No tocante aos meios de obtenção da prova, cumpre desde já referir que, com a entrada em vigor da Lei n.º 34/2013, de 16 de Maio, e a elevação dos limites máximos das molduras abstractas aplicáveis, passa a ser possível a realização de escutas telefónicas na investigação deste tipo de ilícitos.

Com efeito, nos termos do artigo 187.º, n.º 1, do C. P. Penal, a intercepção e a gravação das conversações ou comunicações telefónicas só podem ser autorizadas durante o inquérito, se houver razões para crer que a diligência é indispensável para a descoberta da verdade ou que a prova seria, de outra forma, impossível ou muito difícil de obter, por despacho fundamentado do juiz de instrução e mediante requerimento do Ministério Público, quanto a crimes:

a) Puníveis com pena de prisão superior, no seu máximo, a 3 anos.

Uma vez que, à luz do regime actual, as penas de prisão máximas aplicáveis são superiores a três anos (variando entre os quatro e os cinco anos) cessa o obstáculo legal à utilização deste meio de obtenção de prova na investigação de crimes relacionados com o exercício ilícito da actividade de segurança privada. Tal circunstância não prejudica, contudo, a verificação dos demais requisitos – de natureza material – previstos no n.º 1 do artigo 187.º do C. P. Penal. Com efeito, a realização de escutas telefónicas interfere com direitos fundamentais, constitucionalmente consagrados, mormente os previstos no artigo 34.º, ns. 1 e 4, da Lei Fundamental, que estabelecem a inviolabilidade do domicílio e do sigilo da correspondência e dos outros meios de comunicação privada e a proibição de toda a ingerência das autoridades públicas na correspondência e nas telecomunicações, salvos os casos previstos na lei em matéria de processo penal.
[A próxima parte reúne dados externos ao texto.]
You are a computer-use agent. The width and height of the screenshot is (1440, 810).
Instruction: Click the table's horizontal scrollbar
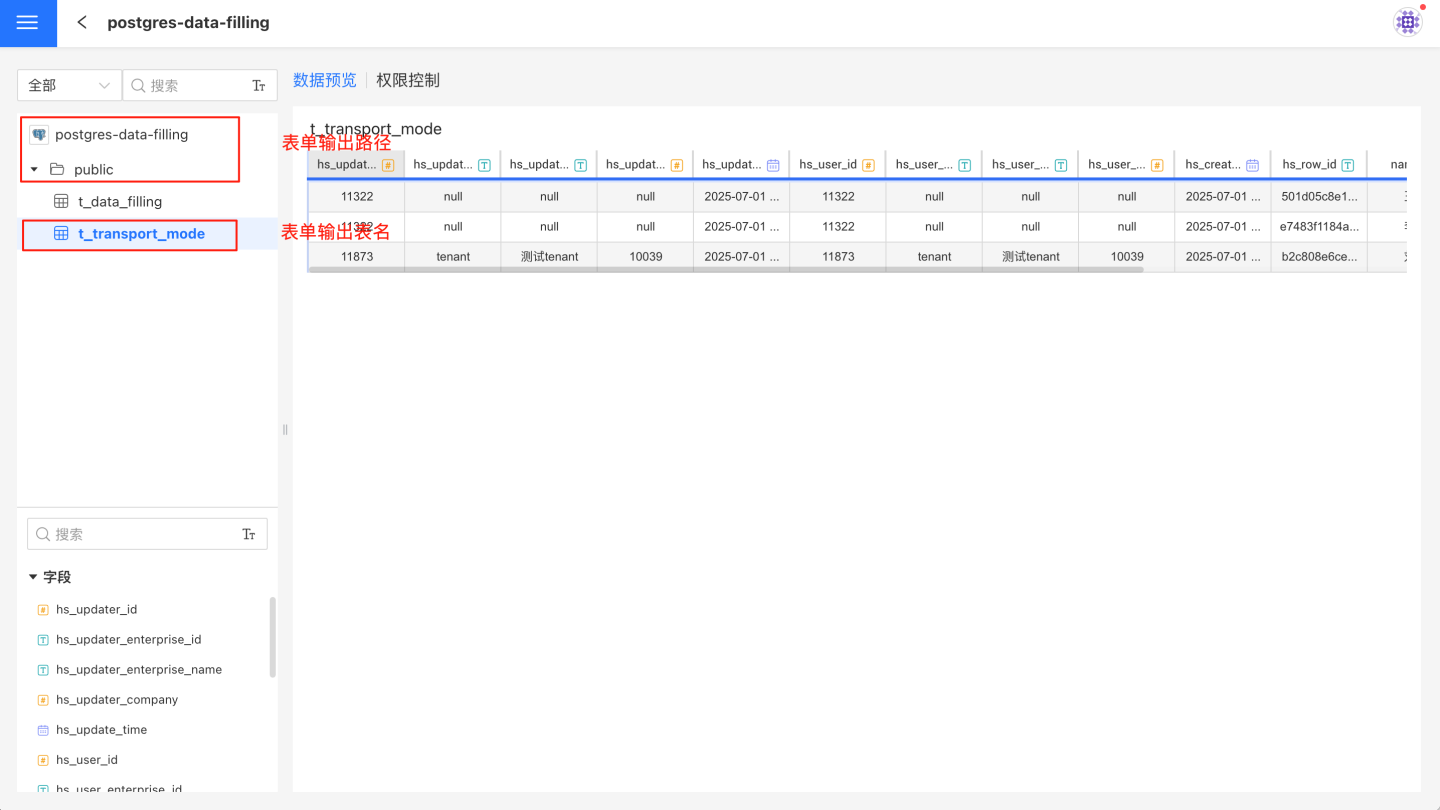pos(725,270)
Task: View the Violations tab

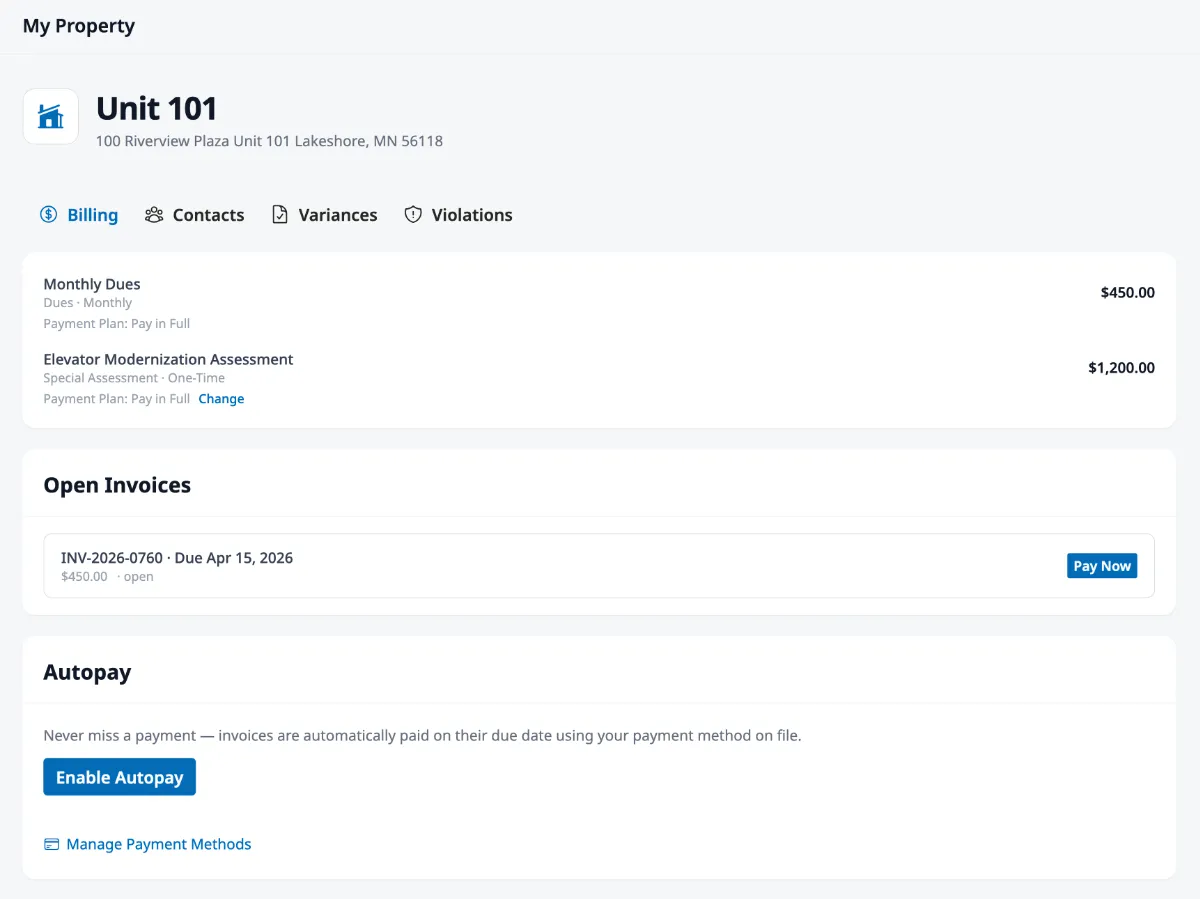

Considerando a existência destes direitos e do regime de restrições previsto no artigo 18.º da Constituição da República Portuguesa, bem se compreende que o legislador não permita o recurso a meios de intromissão e violação dos direitos referidos, salvo quando tal seja indispensável para a descoberta da verdade ou quando, de outra forma, a prova se tornasse impossível ou muito difícil de obter.

Impõe-se ainda o cumprimento dos demais requisitos formais previstos no artigo 187.º, n.º 1, do C. P. Penal - despacho fundamentado do juiz de instrução a requerimento do Ministério Público – bem como o âmbito de pessoas que podem ser sujeitas a escutas – que, nos termos do n.º 4 do sobredito preceito, se reconduzem ao suspeito ou arguido, pessoa que sirva de intermediário, relativamente à qual haja fundadas razões para crer que recebe ou transmite mensagens destinadas ou provenientes de suspeito ou arguido ou vítima de crime, mediante respectivo consentimento, efectivo ou presumido.

Uma vez que as escutas telefónicas regularmente efectuadas durante o inquérito, uma vez transcritas em auto, passam a constituir prova documental que o tribunal do julgamento pode valorar de acordo com as regras da experiência, a admissibilidade do recurso a este meio de obtenção de prova poderá, agora, empregar à prova documental um papel de maior protagonismo no decurso da investigação destes ilícitos criminais.

Por identidade de raciocínio, a elevação da pena máxima de prisão aplicável permite ainda recorrer aos meios de obtenção de prova previstos no artigo 189.º, do C. P. Penal – intercepção de conversações ou comunicações transmitidas por qualquer meio técnico diferente do telefone, designadamente, correio electrónico ou outras formas de transmissão de dados por via telemática, mesmo que se encontrem guardadas em suporte digital, e intercepção das comunicações entre presentes e obtenção de dados sobre localização celular ou de registos da realização de conversações ou comunicações.